In connection with the CESP2024-016 project under the Capacity Enhancement Support Programme a workshop was organized in Warsaw to continue working on an AI tool that can support the process of digitizing natural collections. Event’s guests included representatives of GBIF Norway, DiSSCo (Naturalis Biodiversity Center), University of Trieste, University of Tartu, Swedish Museum of Natural History, University of Gothenburg, GBIF Slovakia, State Museum of Natural History of the NAS of Ukraine and several Polish universities and science institutions, including University of Warsaw, University of Gdańsk, Museum and Institute of Zoology and Institute of Botany from Polish Academy of Science.

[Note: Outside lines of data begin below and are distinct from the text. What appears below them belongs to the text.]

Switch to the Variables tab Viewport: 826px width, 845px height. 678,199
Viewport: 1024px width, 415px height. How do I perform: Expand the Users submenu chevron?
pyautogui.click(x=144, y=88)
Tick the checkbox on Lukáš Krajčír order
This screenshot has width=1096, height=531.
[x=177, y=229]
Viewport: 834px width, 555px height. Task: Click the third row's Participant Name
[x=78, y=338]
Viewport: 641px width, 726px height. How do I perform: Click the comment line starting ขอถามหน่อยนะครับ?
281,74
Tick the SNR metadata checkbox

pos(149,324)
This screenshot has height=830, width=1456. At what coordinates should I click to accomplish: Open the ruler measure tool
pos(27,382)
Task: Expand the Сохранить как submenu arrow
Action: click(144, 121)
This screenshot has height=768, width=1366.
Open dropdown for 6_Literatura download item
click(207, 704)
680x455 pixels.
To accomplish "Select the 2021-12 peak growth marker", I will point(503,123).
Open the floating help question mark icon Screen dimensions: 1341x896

While the team of developers was building the connection between the tool and sandbox DiSSCo infrastructure (Michal Torma - the main author of the tool - GBIF.NO, Soulaine Theocharides - DiSSCo, Karolina Kuczkowska - GBIF.PL), the other participants were working on testing the existing tool and refining the LLM prompts that it uses. We have also prepared a dataset for further testing and refining the tool. As a result of the event, we were able to publish the tool as a MAS (Machine Annotation Service) in the sandbox DiSSCo environment.
The tool was named SpLAT, which stands for Specimen Label Automated Transcriber. Further refinement and dissemination of the tool is planned for the ECA Nodes meeting in May.